Top of Selected text

Lee Iacocca’s 1992 Dodge Viper #001 sold at auction for $285,000

The 1992 Dodge Viper you’re seeing here is not only an iconic sports car. In fact, it was owned by Lee Iacocca, a man who is best known for three things: Being the father of the Mustang (and serving as president of the Ford Motor Company from 1970 to 1978); for saving Chrysler in the 1980s; and for fathering the Dodge Viper – a relatively powerful sports car with a gargantuan 8.0-liter V10 engine.

And since it’s a special Viper, it sold at auction for $285,000

Lee Iacocca’s 1992 Dodge Viper RT/10 is the essence of a pure American sports car. It’s essentially a cabin with a long hood and two rear seats along with a monstrous engine in the front. The vehicle has none of the most basic cabin necessities you find in a modern car, and this includes not having door handles and door locks.

But you have to understand the Viper is not about comfort or amenities. It’s all about the motor. Yes, the Dodge Viper RT/10 is a seriously quick car. It has an 8.3-liter overhead valve V10 producing 400-horsepower and 450 pound-feet of torque – numbers that were deemed ludicrous back then.

And without a traction control safety net and airbags, the Dodge Viper demands more than just audacity to tame around a racetrack.

Bonham’s initial estimate for Lee Iacocca’s Dodge Viper was between $100,000 and $125,000, which is still a lot of money for a 1992 Viper RT/10. But since it’s the first Viper to roll out the New Mack Assembly Plant in Detroit, Michigan (with VIN# 00001) owned no less by Lee Iaccoca himself, it sold for a mind-blowing $285,000.

It’s as pristine as the day it was made

In our opinion, paying $285,000 for the very first Dodge Viper is worth every penny, considering the vehicle remained in Iacocca’s possession until his death in 2019. The odometer reads just 6,220 original miles while the seats have little to no indication of wear.

We imagine this car is the type that was pampered and kept in storage for most of its life, not to forget it’s the very first Dodge Viper R/T that Lee Iacocca commissioned himself. And with that, we reckon this car is worth every penny.

But it’s not the most expensive Viper ever sold

If you think $285k is huge money for a 28-year old sports car, think again. Although it barely eclipsed the $300,000 mark for the first production 2013 Viper (sold at auction with proceeds going to charity), the most expensive Viper sold was in 2018 for $1 million.

Bottom of Selected text
Top of Supplied material

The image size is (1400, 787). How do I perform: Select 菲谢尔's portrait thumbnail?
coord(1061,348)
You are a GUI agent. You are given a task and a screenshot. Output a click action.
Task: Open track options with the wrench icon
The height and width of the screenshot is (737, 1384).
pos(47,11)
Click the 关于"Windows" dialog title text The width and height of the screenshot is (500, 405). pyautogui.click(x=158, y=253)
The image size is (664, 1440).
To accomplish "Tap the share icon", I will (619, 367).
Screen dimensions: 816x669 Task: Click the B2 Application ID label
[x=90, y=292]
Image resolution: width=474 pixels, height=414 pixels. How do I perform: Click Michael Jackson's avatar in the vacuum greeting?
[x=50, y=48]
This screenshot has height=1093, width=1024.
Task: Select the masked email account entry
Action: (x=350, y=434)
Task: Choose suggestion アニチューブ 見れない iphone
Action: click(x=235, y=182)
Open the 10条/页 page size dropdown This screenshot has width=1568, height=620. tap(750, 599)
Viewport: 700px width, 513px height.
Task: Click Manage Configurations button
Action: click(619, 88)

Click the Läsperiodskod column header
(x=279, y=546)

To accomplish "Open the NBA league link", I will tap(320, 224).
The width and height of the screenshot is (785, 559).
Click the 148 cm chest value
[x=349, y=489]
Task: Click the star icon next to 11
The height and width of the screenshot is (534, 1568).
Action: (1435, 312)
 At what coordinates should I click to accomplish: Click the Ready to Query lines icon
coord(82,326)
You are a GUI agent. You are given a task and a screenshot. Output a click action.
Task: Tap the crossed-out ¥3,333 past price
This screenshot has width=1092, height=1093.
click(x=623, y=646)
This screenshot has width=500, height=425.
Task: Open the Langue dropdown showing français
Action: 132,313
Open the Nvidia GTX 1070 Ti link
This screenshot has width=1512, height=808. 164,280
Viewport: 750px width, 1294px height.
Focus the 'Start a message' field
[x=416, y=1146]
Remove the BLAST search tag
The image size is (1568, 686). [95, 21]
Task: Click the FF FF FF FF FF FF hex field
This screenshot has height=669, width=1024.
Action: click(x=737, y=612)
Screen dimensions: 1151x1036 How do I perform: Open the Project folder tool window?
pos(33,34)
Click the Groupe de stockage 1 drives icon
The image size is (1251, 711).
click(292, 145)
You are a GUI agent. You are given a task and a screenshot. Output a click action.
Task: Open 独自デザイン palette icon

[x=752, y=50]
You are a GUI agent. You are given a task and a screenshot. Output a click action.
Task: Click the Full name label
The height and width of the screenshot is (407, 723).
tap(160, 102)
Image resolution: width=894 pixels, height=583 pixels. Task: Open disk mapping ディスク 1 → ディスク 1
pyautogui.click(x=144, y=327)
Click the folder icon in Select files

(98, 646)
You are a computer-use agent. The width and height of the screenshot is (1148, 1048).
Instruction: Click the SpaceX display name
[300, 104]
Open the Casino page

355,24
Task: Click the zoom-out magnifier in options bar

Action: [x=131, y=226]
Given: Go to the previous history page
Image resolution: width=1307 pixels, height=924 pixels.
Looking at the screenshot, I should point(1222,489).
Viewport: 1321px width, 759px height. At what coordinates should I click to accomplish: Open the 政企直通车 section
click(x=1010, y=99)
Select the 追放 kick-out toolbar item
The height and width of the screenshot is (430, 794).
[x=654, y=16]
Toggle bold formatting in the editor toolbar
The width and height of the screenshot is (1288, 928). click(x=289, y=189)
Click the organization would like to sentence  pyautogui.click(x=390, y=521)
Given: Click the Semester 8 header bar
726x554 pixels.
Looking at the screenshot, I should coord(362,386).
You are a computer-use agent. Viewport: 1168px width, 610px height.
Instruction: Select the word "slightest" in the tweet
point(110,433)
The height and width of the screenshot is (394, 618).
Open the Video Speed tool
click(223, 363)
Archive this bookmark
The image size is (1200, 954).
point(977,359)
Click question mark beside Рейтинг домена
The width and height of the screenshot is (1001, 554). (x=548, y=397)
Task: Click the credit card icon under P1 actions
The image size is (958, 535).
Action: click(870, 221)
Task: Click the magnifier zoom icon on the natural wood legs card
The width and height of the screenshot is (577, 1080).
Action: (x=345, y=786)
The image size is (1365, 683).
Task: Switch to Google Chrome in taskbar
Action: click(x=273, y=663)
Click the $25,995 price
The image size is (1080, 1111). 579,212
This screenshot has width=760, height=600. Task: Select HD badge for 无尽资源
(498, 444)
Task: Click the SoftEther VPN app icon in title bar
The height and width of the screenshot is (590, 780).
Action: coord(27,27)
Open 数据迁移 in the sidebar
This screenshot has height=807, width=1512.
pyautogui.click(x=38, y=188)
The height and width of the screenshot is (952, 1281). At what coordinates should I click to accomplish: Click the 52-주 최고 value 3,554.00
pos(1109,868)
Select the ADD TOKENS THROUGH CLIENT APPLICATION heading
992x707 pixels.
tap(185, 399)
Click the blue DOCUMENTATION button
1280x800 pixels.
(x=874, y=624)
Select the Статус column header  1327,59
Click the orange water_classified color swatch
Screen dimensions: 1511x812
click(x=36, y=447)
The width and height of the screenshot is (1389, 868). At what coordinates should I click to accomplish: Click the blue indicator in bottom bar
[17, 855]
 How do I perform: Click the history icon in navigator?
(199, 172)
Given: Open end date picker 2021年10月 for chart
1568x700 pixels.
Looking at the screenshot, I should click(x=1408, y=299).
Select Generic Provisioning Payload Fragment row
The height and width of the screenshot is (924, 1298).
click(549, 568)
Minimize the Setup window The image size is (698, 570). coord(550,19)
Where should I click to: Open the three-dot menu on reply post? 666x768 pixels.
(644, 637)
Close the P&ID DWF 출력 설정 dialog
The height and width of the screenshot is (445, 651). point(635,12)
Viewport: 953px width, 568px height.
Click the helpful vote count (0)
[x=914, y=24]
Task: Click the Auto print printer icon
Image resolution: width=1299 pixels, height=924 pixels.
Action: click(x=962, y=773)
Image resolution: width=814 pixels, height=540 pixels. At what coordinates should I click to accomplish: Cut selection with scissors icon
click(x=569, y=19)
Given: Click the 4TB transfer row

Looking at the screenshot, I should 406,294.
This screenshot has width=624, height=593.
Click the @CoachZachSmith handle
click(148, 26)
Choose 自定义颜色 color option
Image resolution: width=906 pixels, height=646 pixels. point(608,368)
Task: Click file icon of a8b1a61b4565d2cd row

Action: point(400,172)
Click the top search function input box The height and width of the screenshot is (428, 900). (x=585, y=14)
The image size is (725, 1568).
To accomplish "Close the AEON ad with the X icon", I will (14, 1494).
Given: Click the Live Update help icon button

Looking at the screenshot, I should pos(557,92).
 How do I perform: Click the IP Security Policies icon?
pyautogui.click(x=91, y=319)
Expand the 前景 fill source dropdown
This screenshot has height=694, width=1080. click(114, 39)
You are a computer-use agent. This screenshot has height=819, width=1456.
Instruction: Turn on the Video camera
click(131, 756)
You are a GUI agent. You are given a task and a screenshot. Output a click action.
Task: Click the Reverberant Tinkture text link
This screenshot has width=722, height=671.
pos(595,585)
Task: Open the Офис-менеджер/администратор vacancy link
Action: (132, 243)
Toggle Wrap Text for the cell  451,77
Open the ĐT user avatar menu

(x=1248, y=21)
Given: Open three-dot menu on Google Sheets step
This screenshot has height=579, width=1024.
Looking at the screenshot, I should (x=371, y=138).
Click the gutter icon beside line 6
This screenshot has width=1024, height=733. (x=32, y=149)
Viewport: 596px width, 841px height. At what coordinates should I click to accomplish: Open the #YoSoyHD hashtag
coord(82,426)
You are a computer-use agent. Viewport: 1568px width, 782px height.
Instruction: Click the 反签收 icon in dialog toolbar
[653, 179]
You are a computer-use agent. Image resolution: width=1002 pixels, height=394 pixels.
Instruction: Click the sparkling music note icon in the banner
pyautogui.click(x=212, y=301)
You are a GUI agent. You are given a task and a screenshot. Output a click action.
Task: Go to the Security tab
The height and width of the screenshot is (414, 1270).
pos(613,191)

Bottom of Supplied material

» Task instructions:
A) In the article about Lee Iacocca's Dodge Viper, what was Bonham's initial estimate for the car?
B) Quote the part of the article about Lee Iacocca's Dodge Viper that opens with the words containing "And since it’s" and closes with "ludicrous back then.".

» Answers below:
A) Between $100,000 and $125,000.

B)
And since it’s a special Viper, it sold at auction for $285,000

Lee Iacocca’s 1992 Dodge Viper RT/10 is the essence of a pure American sports car. It’s essentially a cabin with a long hood and two rear seats along with a monstrous engine in the front. The vehicle has none of the most basic cabin necessities you find in a modern car, and this includes not having door handles and door locks.

But you have to understand the Viper is not about comfort or amenities. It’s all about the motor. Yes, the Dodge Viper RT/10 is a seriously quick car. It has an 8.3-liter overhead valve V10 producing 400-horsepower and 450 pound-feet of torque – numbers that were deemed ludicrous back then.